You may hack this Django system to fit your needs in terms of this authorization model (RBAC) or you may come up with an ACL-like solution.
回答6:
On a site for an expert on Pinot Noir wine we created per-object access based on a number of different criteria. If the inbound link had a referer field that matched the domain name of a featured winery, then the user got a 'winery token' which expanded to all articles, tasting notes, etc. related to that winery. We use 'named tokens' for give aways at tasting events and they gave access to specific parts of the site. We even use this to grant certain types of permissions to search engine spiders and then make sure that links that come from those search engines have the same permissions as the spider did (ie. no cloaking games).

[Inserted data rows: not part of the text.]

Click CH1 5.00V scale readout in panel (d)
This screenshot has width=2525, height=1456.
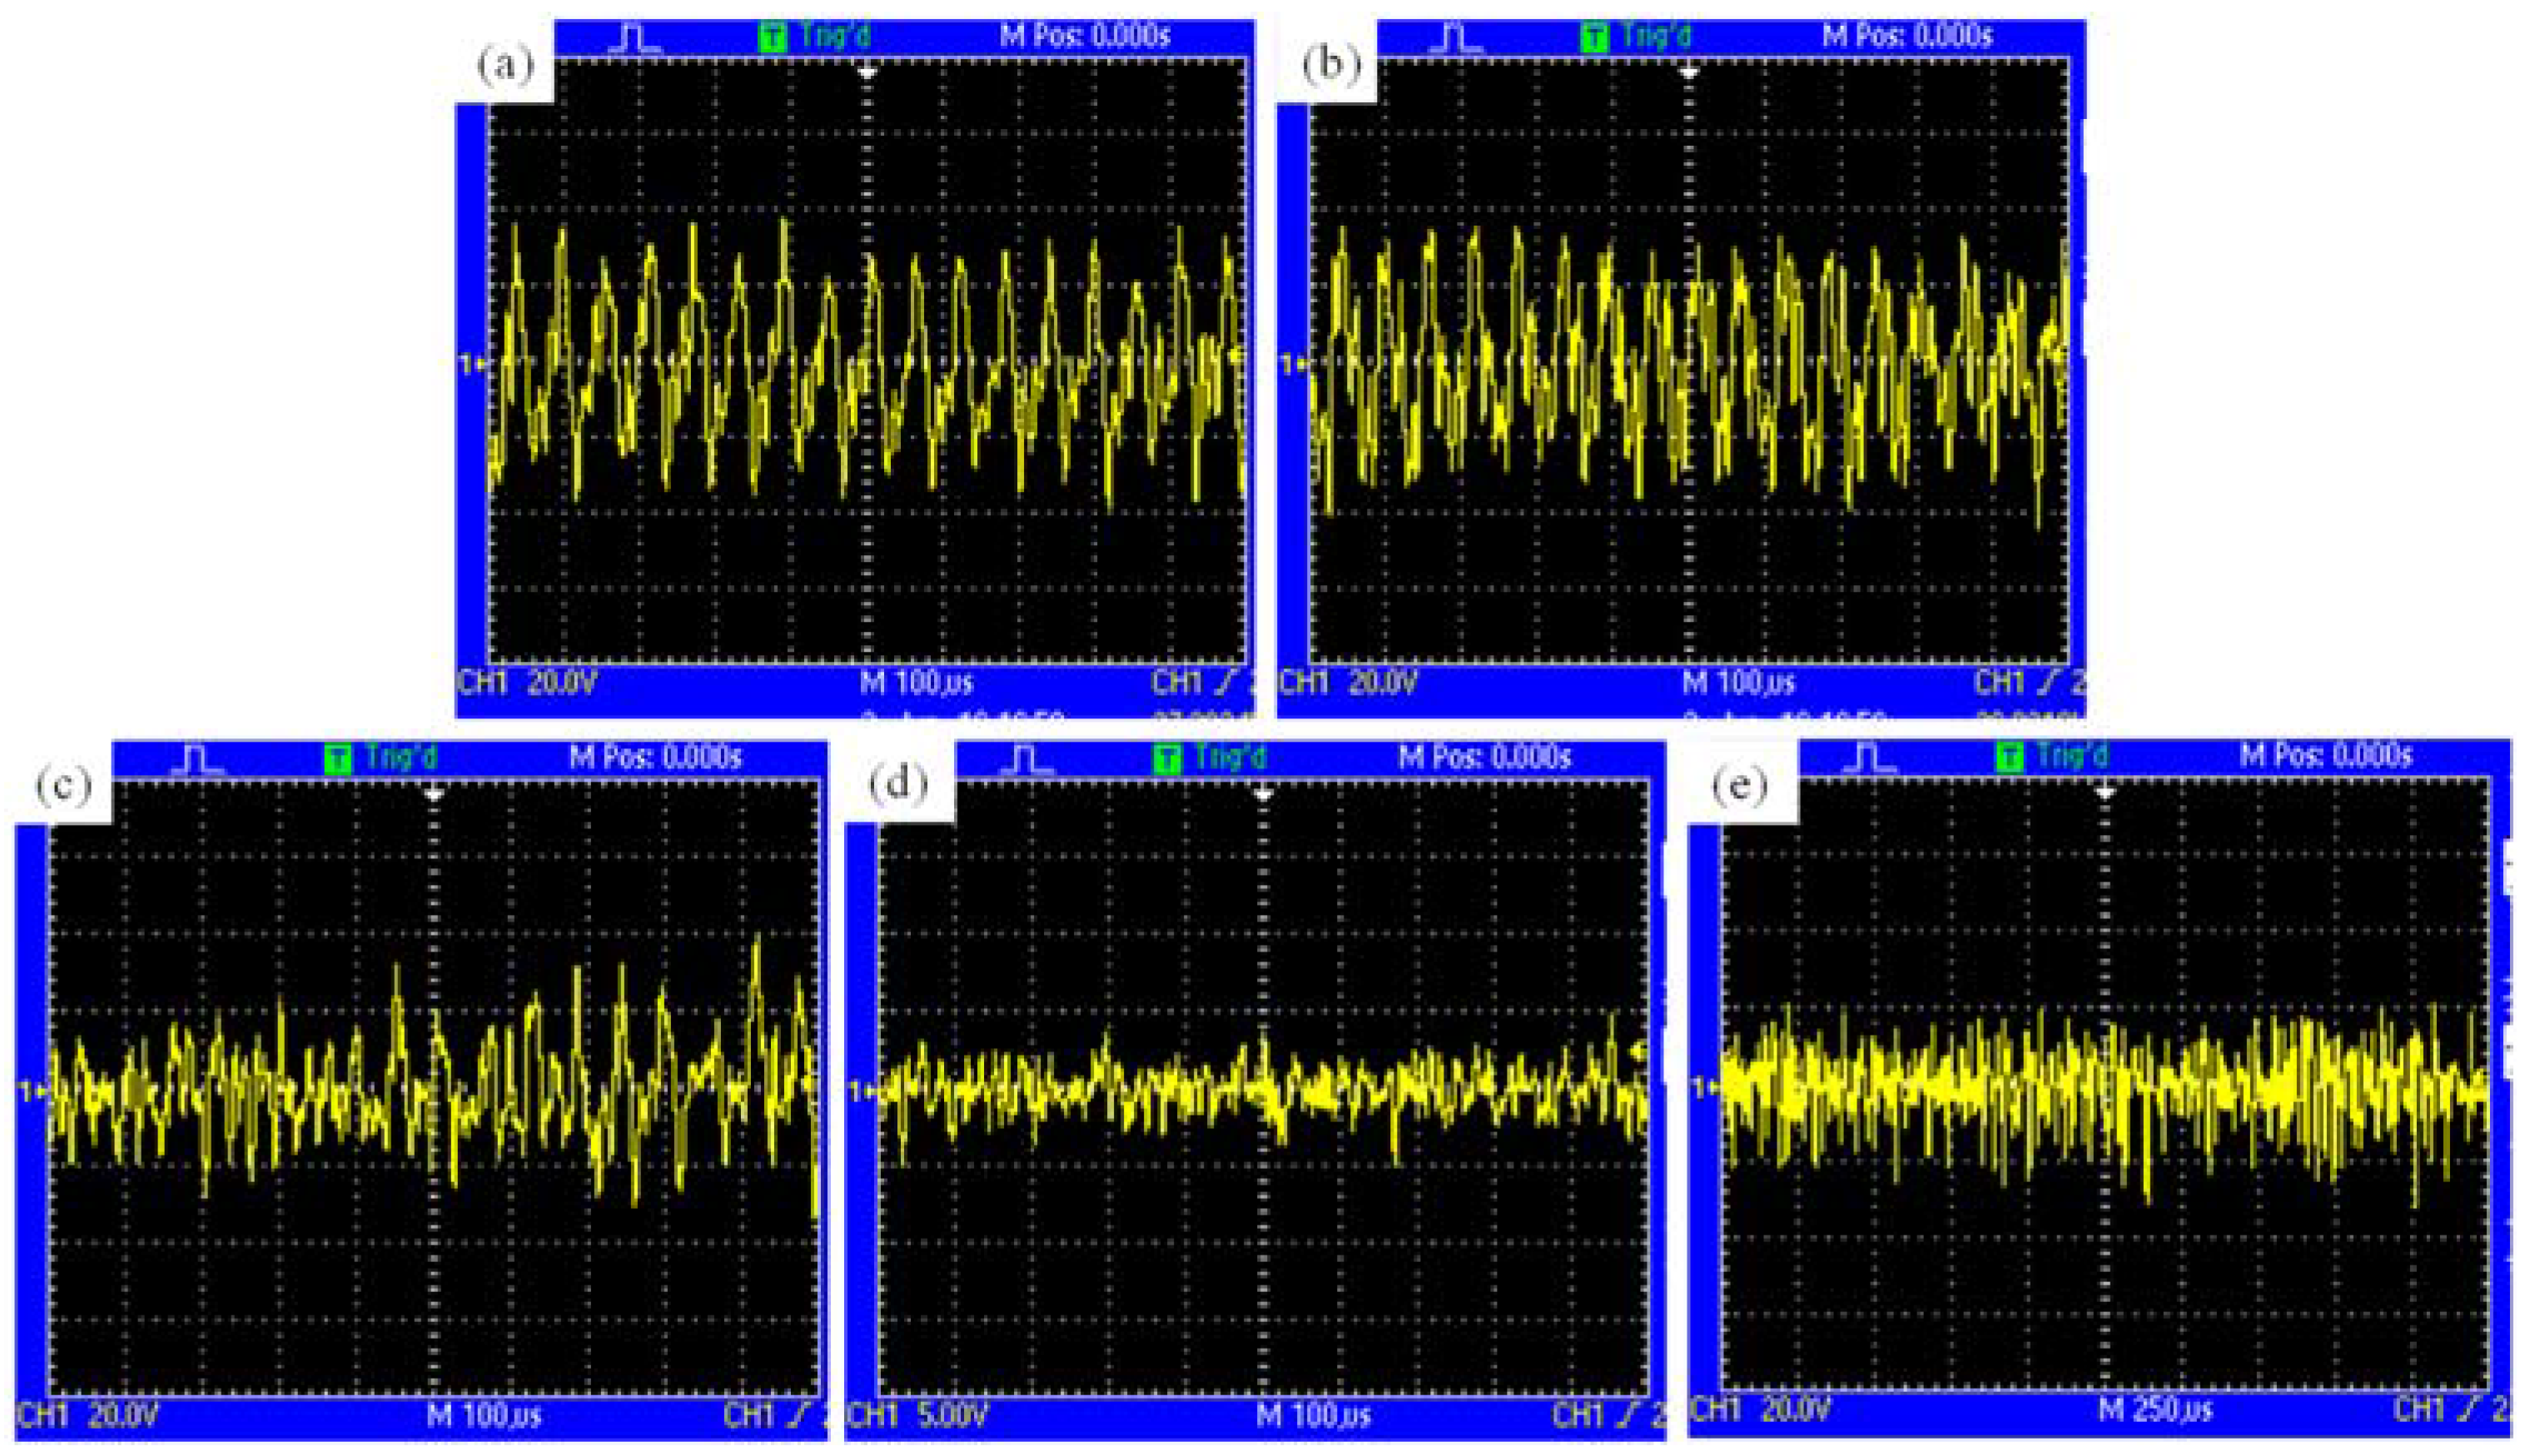click(918, 1415)
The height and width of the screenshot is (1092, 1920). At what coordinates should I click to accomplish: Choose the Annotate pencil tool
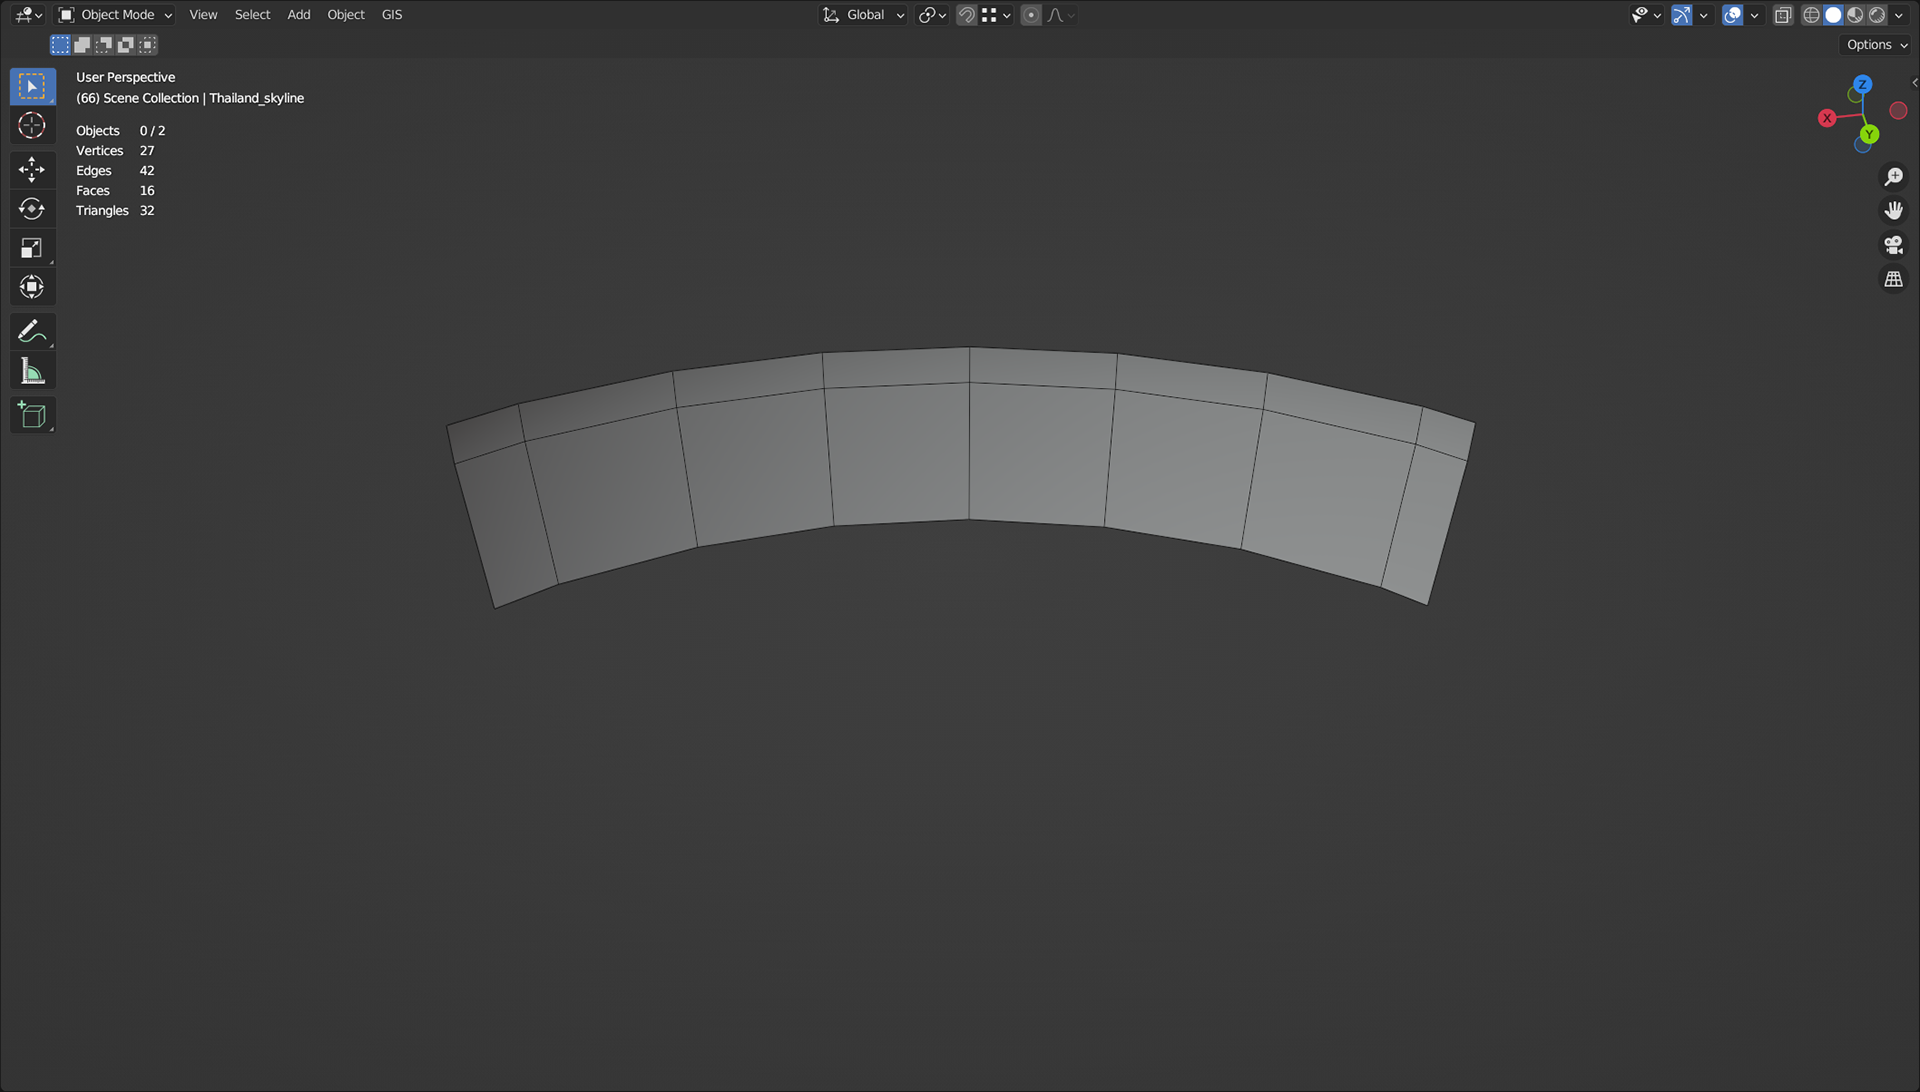tap(32, 331)
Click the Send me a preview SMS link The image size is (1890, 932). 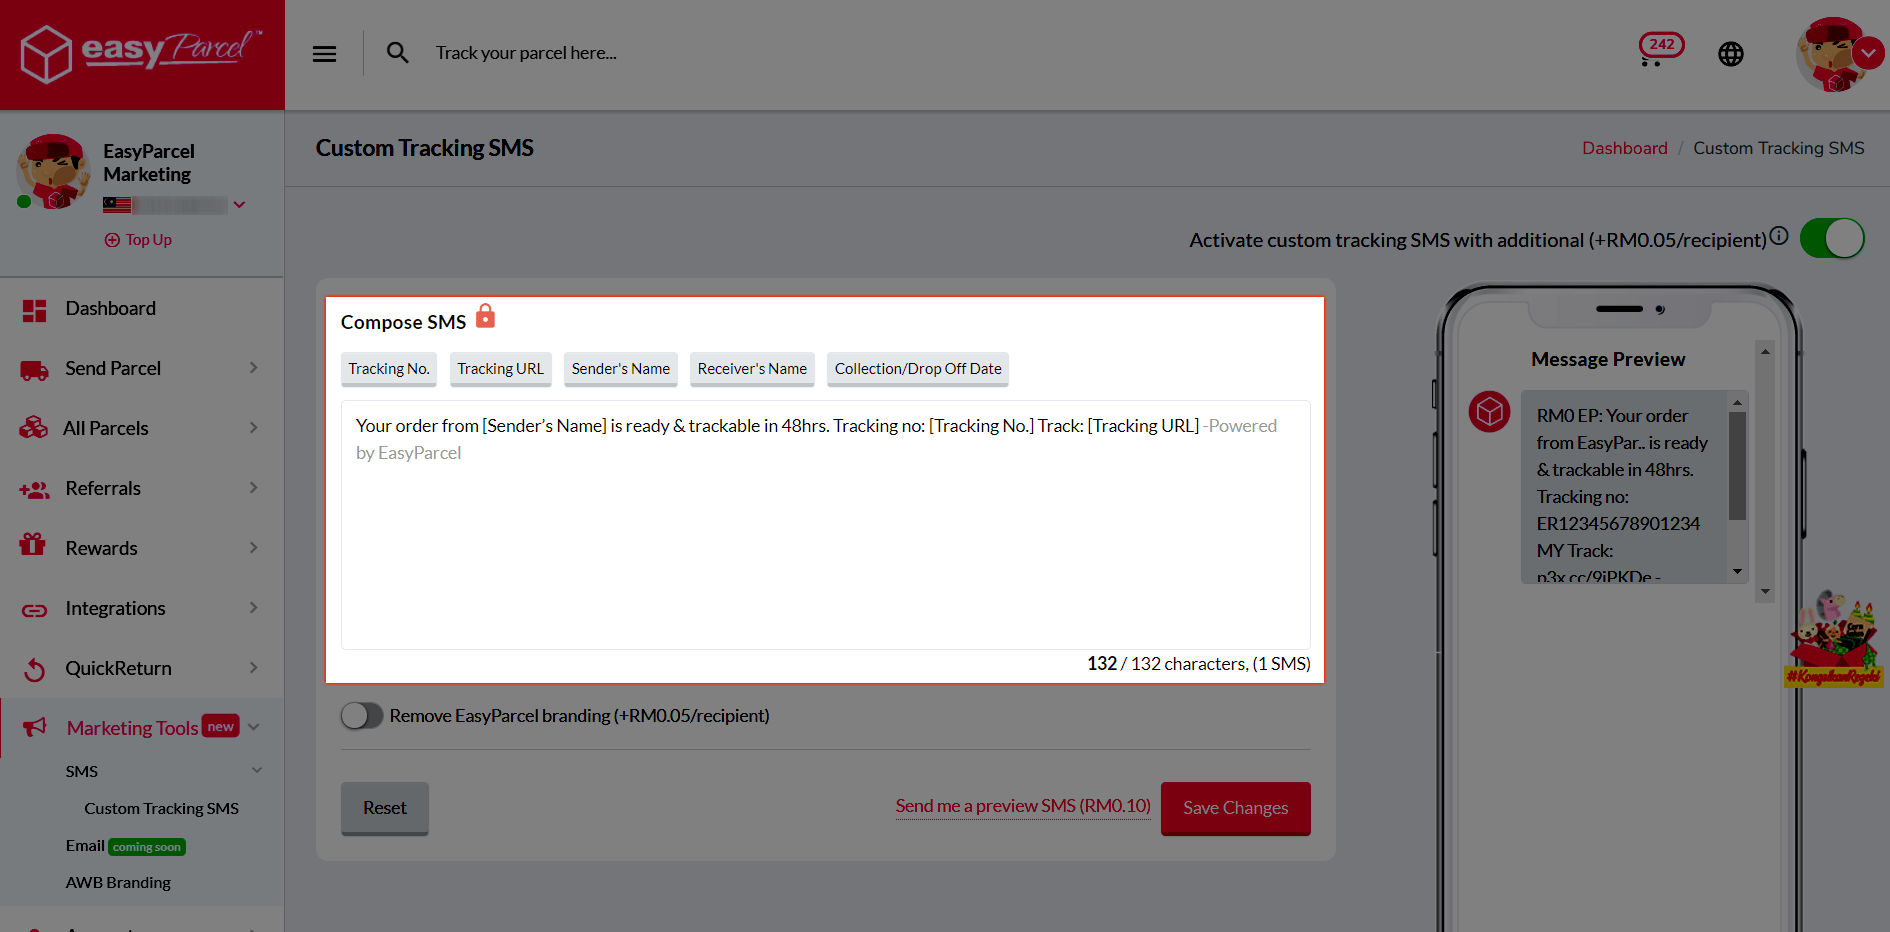[1022, 806]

The short version is that you can create a class (we called them TokenBuckets which hold Tokens) and each object (on a detail page, or a list page, or whatever) can ask the user's TokenBucket if a certain level of access is allowed.
Basically it's a weird kind of ACL system. It wasn't that hard to create the mechanics. All of the magic is in determining under what circumstances which tokens go into the bucket.
回答7:
You can use django user roles
https://github.com/dabapps/django-user-roles
回答8:
This question has been asked in Oct 2009 and the problem still exists in July 2012.
I have searched for a good Role-Based app, and found django-permission
as the best result.
Three important features that I needed were Roles, view Decorators and Templatetag; apparently django-permissions
has all of them. Read it's docs for it's usage.
The only drawback is that it's under development.
回答9:
We used a role base system for a similar problem.
Basically users have permissions to assume different roles.
View functions got decorated:
def needs_capability(capability,redirect_to="/cms/"):
def view_func_wrapper(view_func):
def wrapped_view_func(request,*args,**kwargs):
if not request.role._can(capability):
return HttpResponseRedirect(redirect_to)
return view_func(request,*args,**kwargs)
return wrapped_view_func
return view_func_wrapper
The rest of the magic is inside the request.role
attribute which got
set inside a context processor. Authenticated users got a Role, for the unwashed masses
a DummyRole.
Access to information was restricted further inside the templates:
{% if not request.role.can.view_all_products %}
Lots of products, yeah!
{% endif %}
Not the cleanest solution in my opinion, but worked as expected.